#### [Source data]
--- BEGIN ---

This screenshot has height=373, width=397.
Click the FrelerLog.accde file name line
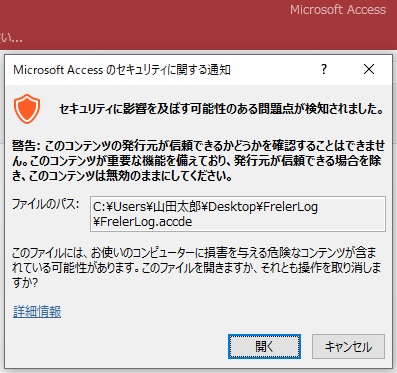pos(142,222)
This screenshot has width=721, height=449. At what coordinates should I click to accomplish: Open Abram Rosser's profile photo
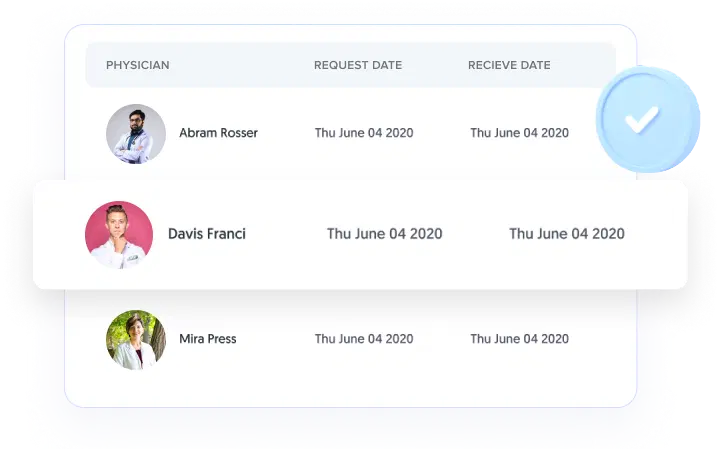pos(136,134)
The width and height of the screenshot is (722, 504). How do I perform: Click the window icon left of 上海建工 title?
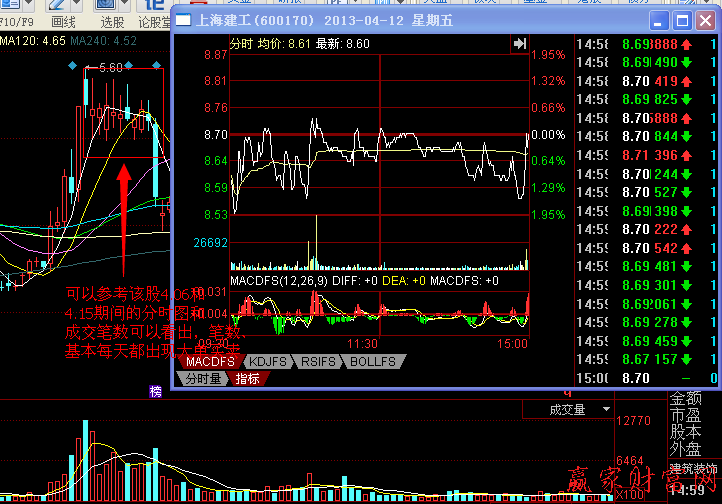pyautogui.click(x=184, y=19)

--- END ---
--- BEGIN ---

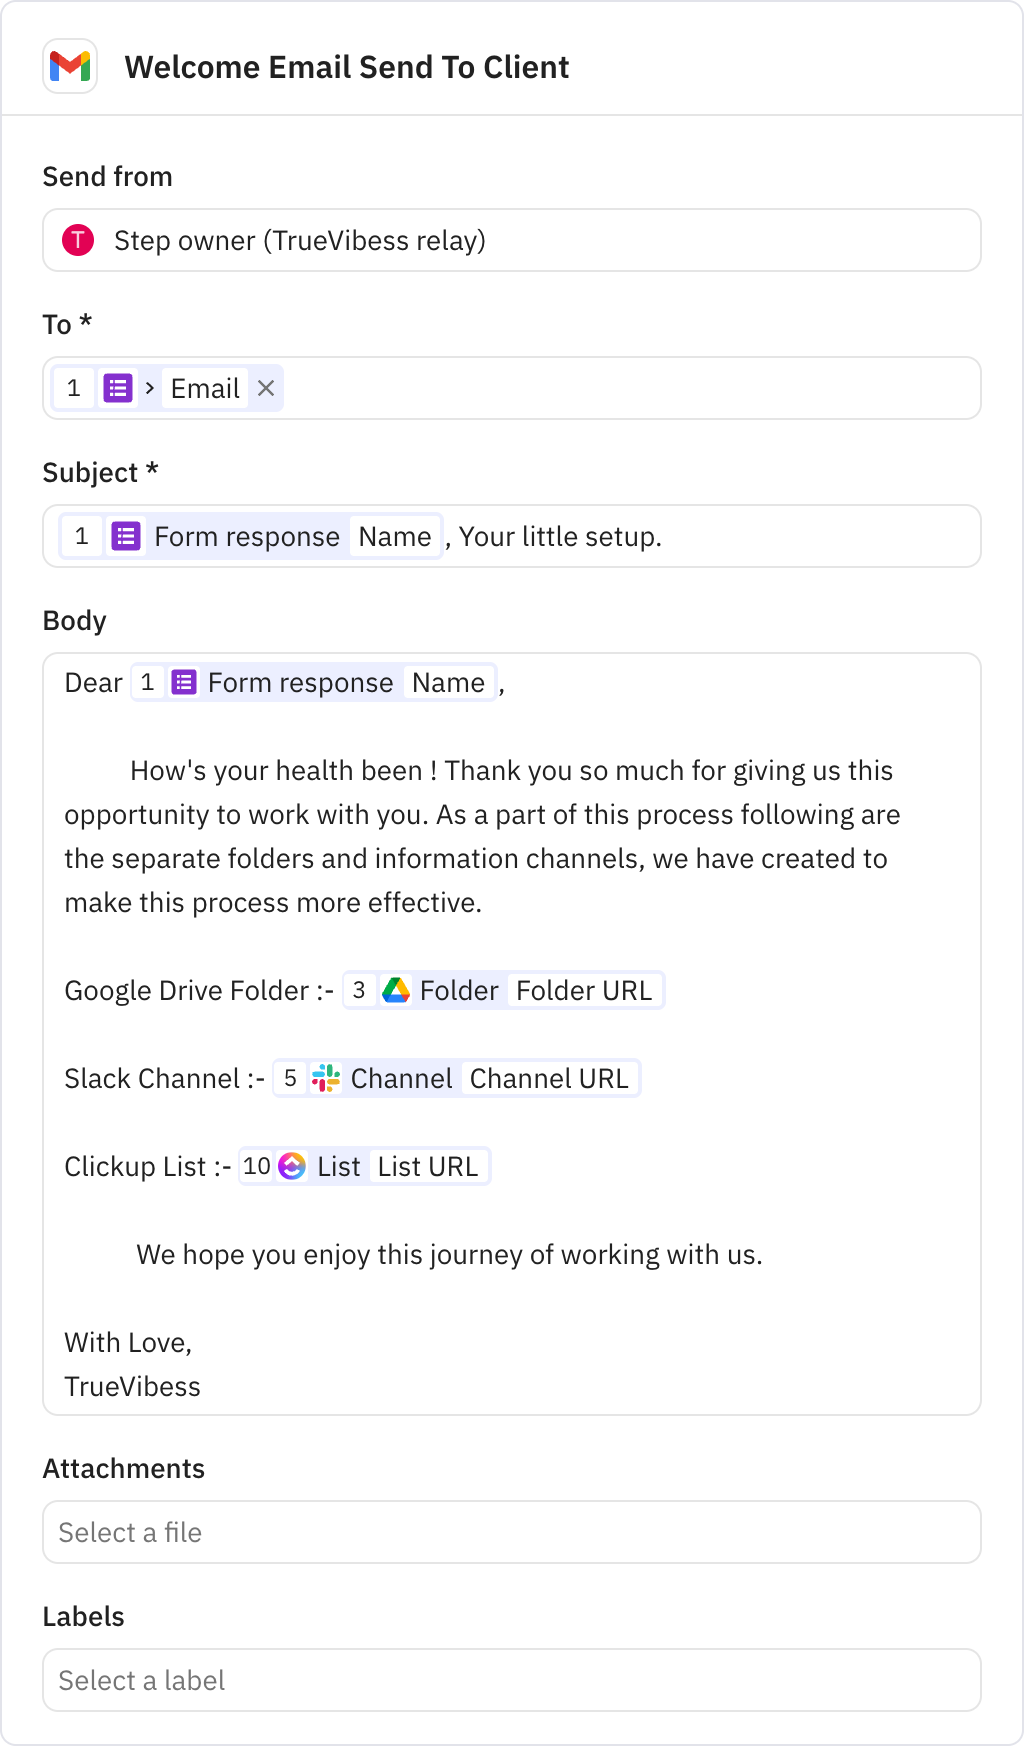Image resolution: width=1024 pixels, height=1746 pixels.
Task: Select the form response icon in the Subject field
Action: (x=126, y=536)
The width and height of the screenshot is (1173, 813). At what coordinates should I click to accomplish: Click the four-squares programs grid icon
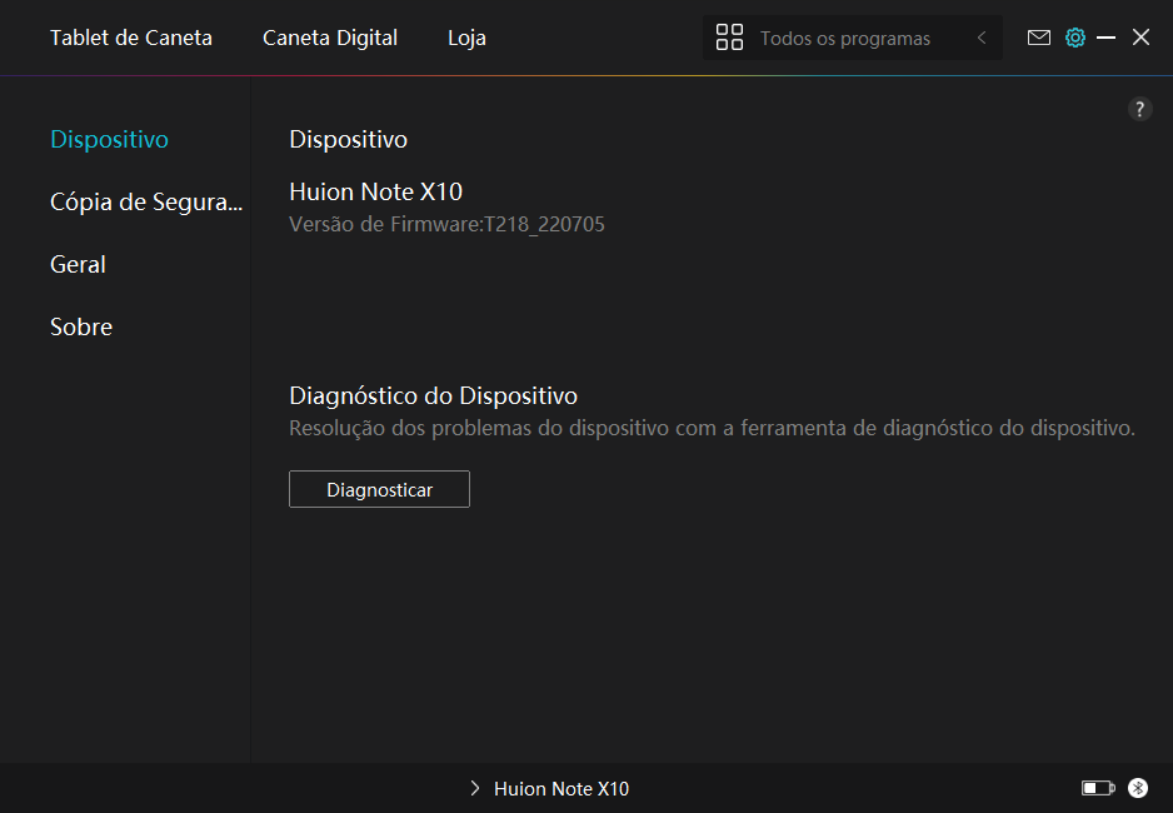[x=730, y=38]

--- END ---
--- BEGIN ---

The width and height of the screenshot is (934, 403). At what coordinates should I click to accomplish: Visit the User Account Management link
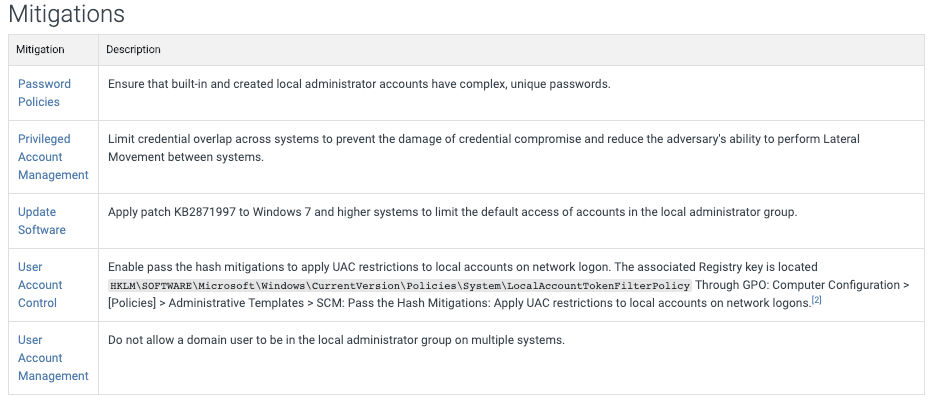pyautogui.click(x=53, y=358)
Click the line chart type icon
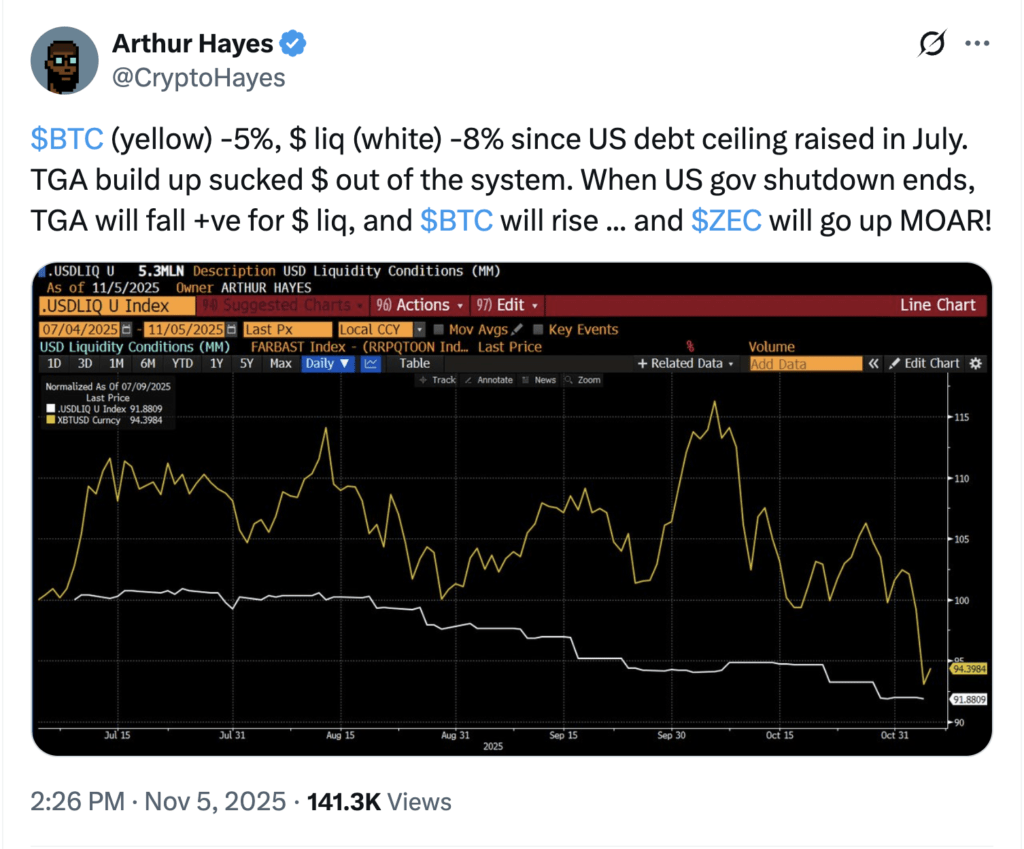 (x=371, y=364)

--- END ---

#### [What you are asked to do]
Reproduce the records from the line with "This screenshot has width=721, height=449." up to and including the line with "pyautogui.click(x=184, y=19)", keeping the requests and shifting every coordinate in the answers by adding 85. Leave the pictures out.

#### [Finished exercise]
This screenshot has width=721, height=449. At what coordinates should I click to accomplish: Open Abram Rosser's profile photo
pos(221,219)
The width and height of the screenshot is (722, 504). How do I perform: Click the window icon left of 上海建工 title?
pyautogui.click(x=269, y=104)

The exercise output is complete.